The SNV Country Director for Nicaragua, Emmanuel Bejar, outlined that the experience of the Biogas Market Development Programme Nicaragua (PBN) has shown that farmers and SMEs using biogas in productive applications, such as mechanical milking, save approximately US $ 2,000 per year. At the same time, they recover their investment quickly thanks to savings on gasoline purchases, reduced electricity costs and the substitution of chemical fertilizer with biol. In addition, there are beneficial health and environmental impacts.
Engineer Benito Martínez, Coordinator of the of the Universidad La Salle Research Centre, announced progress in the use of biogas for milk chilling, which will provide the dairy industry with a technological solution based on a renewable energy source to meet this need.
Mr. Martijn Veen, Global Energy Coordinator for SNV, revealed that the national biogas programmes supported by this organization have installed 793,000 bio digesters worldwide, which have in turn, contributed to the mitigation of climate change and to a reduction in greenhouse gas emissions of 28 billion tons of CO2.
In addition, biogas specialists from Mexico, Colombia, Bolivia, Costa Rica, and Nicaragua shared their experiences and lessons learnt during a panel discussion called “Countries Challenge to Encourage and Take Advantage of Renewable Biogas Energy”.
This international Biogas event was held under the framework of the Biogas Market Development Programme Nicaragua (PBN), executed by SNV Nicaragua, in partnership with HIVOS through an investment of US $ 6.2 million, funded by the Multilateral Investment Fund (FOMIN) the Nordic Development Fund (NDF), and local contributions.
SNV expert Martijn Veen speaking at the event
The event was chaired by Mr.
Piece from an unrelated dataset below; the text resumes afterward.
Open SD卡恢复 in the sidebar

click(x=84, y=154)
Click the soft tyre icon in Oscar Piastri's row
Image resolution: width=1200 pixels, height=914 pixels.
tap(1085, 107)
Emilio Rappaccioli Baltodano, Presidential Counselor on Energy, Mrs. Susan Kolodin, Chief of Operations of the Inter-American Development Bank (IDB) in Nicaragua, Mr. Emmanuel Bejar, Country Director of SNV Nicaragua.
Some PBN results
More than 1,100 Nicaraguan rancher families and dairy SMEs have adopted biogas systems, which have directly benefited 6,000 people in rural areas. The installed systems have allowed a reduction of 8,606 tons of CO2 emissions. As well as the substitution of 6,283 tons of firewood.